[Recorded information]

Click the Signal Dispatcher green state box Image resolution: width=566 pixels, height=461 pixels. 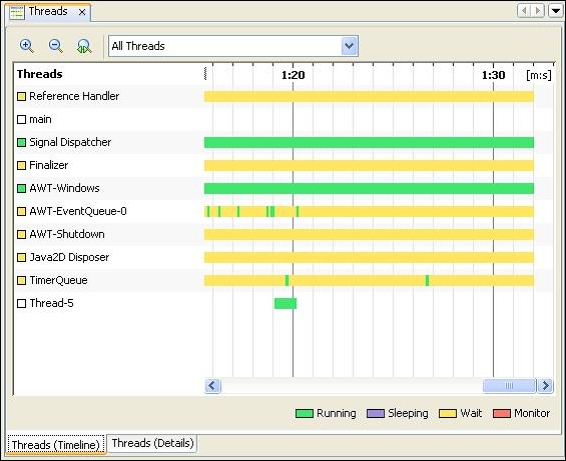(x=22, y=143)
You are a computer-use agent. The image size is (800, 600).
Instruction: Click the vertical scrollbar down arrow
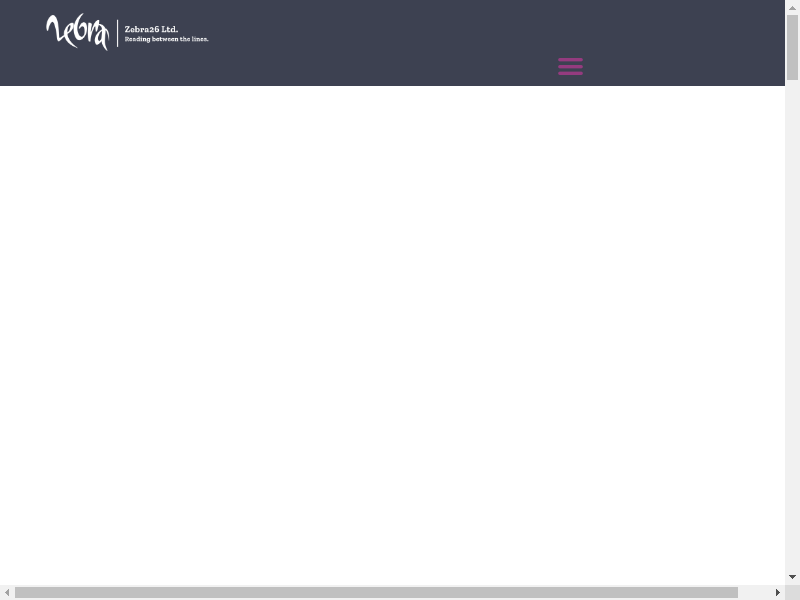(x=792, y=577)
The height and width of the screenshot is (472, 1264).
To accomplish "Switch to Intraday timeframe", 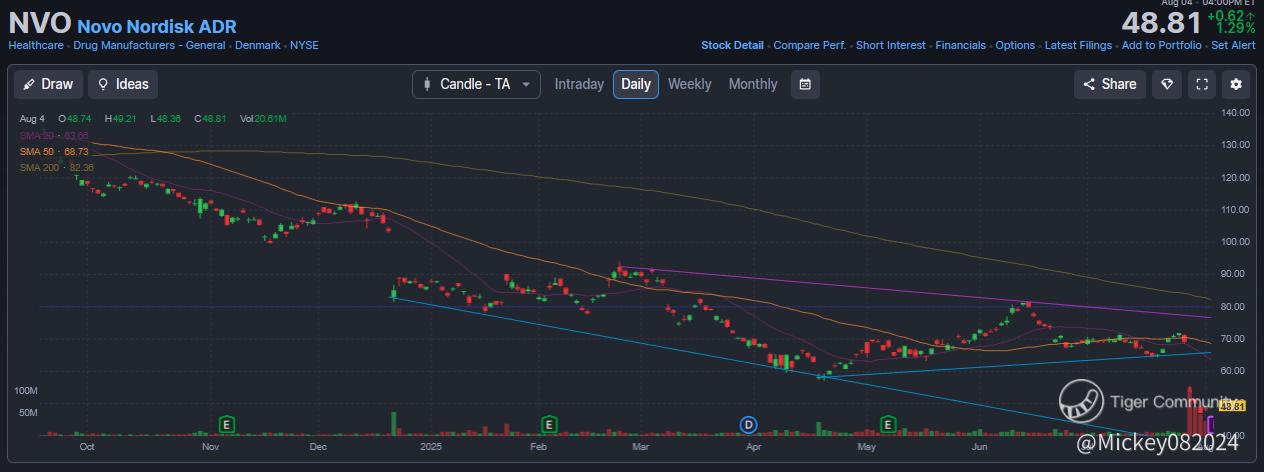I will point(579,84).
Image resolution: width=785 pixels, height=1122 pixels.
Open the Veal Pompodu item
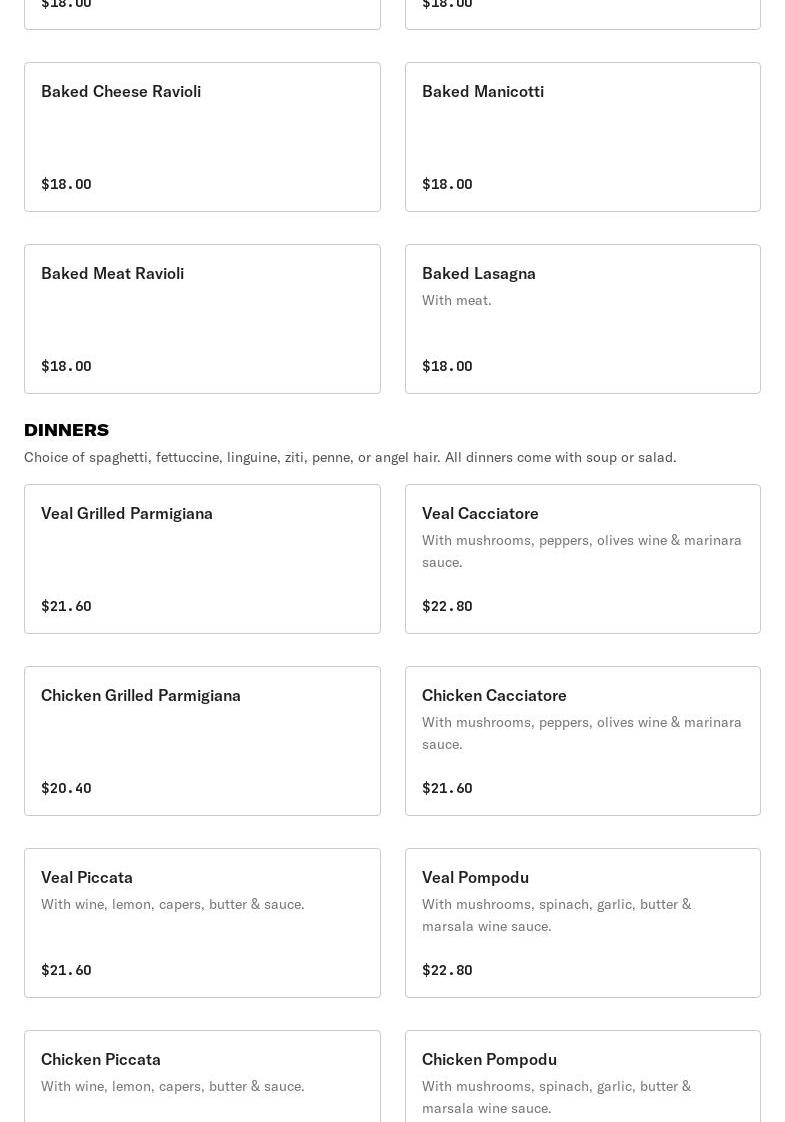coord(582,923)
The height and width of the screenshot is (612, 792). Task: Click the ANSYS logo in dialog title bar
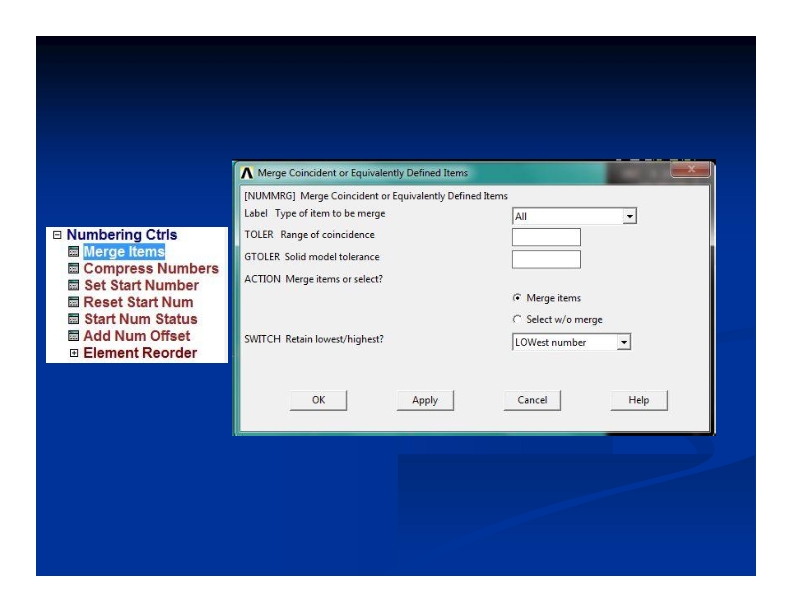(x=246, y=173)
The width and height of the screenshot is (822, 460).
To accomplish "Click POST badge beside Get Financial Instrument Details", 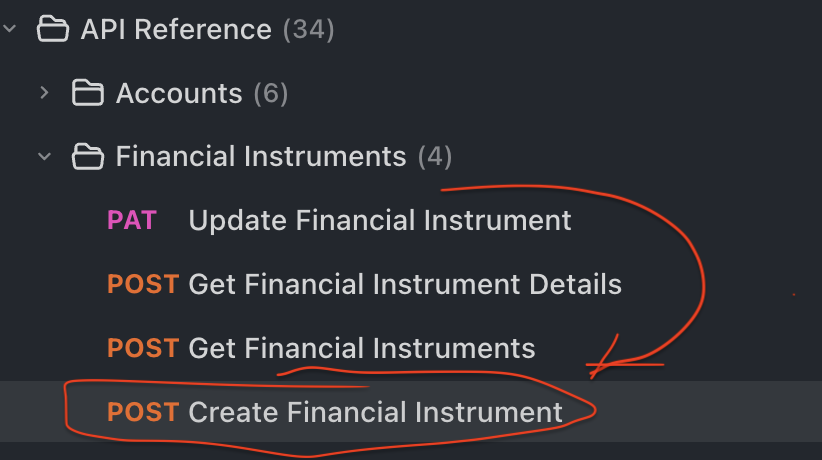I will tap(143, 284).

[/Recorded information]

▶ Description of the task
Copy word for word the lines of the records above from the one with "Open the Veal Pompodu item" up to and including the one with "The width and". Skip the pictures.

▶ Solution for this problem
Open the Veal Pompodu item
coord(582,923)
The height and width of the screenshot is (612, 792). Task: Click the ANSYS logo in dialog title bar
(x=246, y=173)
The width and height of the screenshot is (822, 460).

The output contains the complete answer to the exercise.